MCP versus API versus CLI. These are three different layers. An API is a remote contract. A CLI is a local command that often wraps an API. An MCP server is a typed tool surface that Claude discovers automatically and can hold state around. You do not choose between all three. You choose where to draw the boundary for each operation.

Where Hooks Fit In

There is a third option that sits between Bash and MCP: Claude Code hooks. Hooks are event-driven shell commands that fire automatically on specific lifecycle events (before/after tool use, on prompt submit, on session start). They are Bash scripts, but they run in response to events rather than being called explicitly.

Hooks are ideal when you need automation that Claude should not have to think about: logging every tool call, enforcing coding standards before edits, notifying a Slack channel when a session starts, or running linting after every file write. They complement both Bash and MCP rather than replacing either.

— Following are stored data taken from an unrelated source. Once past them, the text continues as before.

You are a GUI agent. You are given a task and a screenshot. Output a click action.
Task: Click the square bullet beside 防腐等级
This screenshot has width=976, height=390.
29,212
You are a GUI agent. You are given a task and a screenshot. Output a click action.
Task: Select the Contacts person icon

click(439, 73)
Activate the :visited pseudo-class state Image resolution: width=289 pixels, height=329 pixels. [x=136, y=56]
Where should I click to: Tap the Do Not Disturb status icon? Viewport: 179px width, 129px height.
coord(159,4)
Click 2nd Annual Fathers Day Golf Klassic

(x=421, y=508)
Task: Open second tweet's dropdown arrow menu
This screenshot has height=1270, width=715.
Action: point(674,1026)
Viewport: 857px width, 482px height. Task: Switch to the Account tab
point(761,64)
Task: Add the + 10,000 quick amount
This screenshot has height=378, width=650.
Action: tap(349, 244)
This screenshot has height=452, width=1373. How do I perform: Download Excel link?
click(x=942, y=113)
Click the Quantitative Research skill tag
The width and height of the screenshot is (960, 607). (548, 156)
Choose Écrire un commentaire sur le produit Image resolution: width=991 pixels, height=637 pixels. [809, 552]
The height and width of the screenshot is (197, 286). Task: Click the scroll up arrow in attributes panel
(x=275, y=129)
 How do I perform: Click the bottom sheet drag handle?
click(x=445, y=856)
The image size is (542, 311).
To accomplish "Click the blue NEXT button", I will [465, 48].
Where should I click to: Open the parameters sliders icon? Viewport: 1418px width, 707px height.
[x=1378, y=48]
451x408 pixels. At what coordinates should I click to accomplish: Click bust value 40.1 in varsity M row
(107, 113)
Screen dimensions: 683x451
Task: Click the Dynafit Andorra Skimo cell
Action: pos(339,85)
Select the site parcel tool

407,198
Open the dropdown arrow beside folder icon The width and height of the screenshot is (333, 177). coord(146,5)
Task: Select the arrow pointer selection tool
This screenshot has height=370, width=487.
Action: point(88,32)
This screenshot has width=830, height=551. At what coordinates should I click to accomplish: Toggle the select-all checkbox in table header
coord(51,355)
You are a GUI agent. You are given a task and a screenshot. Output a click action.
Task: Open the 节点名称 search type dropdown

If you find yourself asking Claude to "run this command after every edit" or "always check this before committing," that is a hook, not a Bash command or an MCP tool.

The Takeaway

The decision between MCP and Bash is not about which technology is better. It is about matching the tool to the task.

Use Bash when the task is ad-hoc, local, stateless, and the output is simple text. Use MCP when the task is repeated, shared, stateful, or produces structured data. Start with Bash, watch for promotion signals, and migrate to MCP when the pattern stabilises.

The five criteria (frequency, audience, state, complexity, distribution) give you a quick decision for any new integration. Score them honestly and the answer is usually obvious. When it is not obvious, default to Bash. You can always promote later, but you cannot easily demote an MCP server back to a shell script without the sunk cost whispering in your ear.

The best Claude Code setups are not all-Bash or all-MCP. They are hybrids that use each approach where it excels. Build the smallest thing that works today, and let the architecture evolve from actual usage rather than theoretical planning.